The Chi-Square test of independence is used "to determine if there is a significant relationship between two nominal (categorical) variables". And is defined with the following statistic:

`\chi^2 =\sum_(i=1)^n ((O-E)^2)/(E)`

Where O rpresent the observed values and E the expected values.
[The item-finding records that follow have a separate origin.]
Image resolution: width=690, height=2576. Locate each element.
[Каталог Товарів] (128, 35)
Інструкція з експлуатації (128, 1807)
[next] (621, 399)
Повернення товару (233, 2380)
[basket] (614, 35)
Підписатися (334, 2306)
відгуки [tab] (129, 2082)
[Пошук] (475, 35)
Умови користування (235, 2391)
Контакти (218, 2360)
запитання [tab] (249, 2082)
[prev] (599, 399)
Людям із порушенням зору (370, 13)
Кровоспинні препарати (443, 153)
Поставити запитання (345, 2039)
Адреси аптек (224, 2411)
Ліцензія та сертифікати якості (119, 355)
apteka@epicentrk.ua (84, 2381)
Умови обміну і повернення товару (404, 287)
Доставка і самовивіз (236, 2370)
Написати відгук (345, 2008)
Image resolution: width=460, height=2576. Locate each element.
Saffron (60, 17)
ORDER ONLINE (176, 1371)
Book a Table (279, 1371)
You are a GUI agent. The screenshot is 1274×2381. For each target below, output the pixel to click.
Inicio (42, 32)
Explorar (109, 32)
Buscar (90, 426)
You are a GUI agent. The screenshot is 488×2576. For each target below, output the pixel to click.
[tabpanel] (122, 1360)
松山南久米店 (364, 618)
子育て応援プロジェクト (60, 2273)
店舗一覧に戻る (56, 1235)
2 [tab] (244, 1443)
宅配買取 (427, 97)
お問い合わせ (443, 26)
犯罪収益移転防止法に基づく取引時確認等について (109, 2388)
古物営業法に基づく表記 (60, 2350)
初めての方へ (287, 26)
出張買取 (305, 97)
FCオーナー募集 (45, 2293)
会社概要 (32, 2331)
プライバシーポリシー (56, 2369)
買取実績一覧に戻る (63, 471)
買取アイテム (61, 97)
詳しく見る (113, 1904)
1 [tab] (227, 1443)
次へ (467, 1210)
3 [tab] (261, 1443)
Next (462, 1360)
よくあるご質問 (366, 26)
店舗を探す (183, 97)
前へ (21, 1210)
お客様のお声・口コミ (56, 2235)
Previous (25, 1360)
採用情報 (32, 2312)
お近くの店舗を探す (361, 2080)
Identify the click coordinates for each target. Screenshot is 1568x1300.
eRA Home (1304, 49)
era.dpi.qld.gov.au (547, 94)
State the null and alternative hypothesis

Null hypothesis: The distribution is 30% catfish, 15% bass, 40% bluegill, and 15% pike

Alternative hypothesis: The distribution is NOT 30% catfish, 15% bass, 40% bluegill, and 15% pike

The observed values are given by the table given:

Catfish =112, BAss = 95, Bluegill=210, Pike=83

Calculate the expected values

In order to calculate the expected values we can use the following formula for each cell of the table

`E = \% Grand total`

`E_(Catfish)=500*0.3=150`

`E_(Bass)=500*0.15=75`

`E_(Bluegill)=500*0.4=200`

`E_(Pike)=500*0.15=75`

Part 1: Calculate the statistic

`\chi^2 =((112-150)^2)/(150)+((95-75)^2)/(75)+((210-200)^2)/(200)+((83-75)^2)/(75)=16.313`

`\chi^2 =16.313`

Calculate the critical value

First we need to calculate the degrees of freedom given by:

`df= (categories-1)=(4-1)= 3`

Since the confidence provided is 95% the significance would be
`\alpha=1-0.95=0.05` and we can find the critical value with the following excel code: "=CHISQ.INV(0.95,3)", and our critical value would be
`\chi^2_(crit)=7.815`

We can calculate also the p value:

`p_v =P(\chi^2_(3)>16.313)=0.000978`

And we got the same decision reject the null hypothesis at 5% of significance.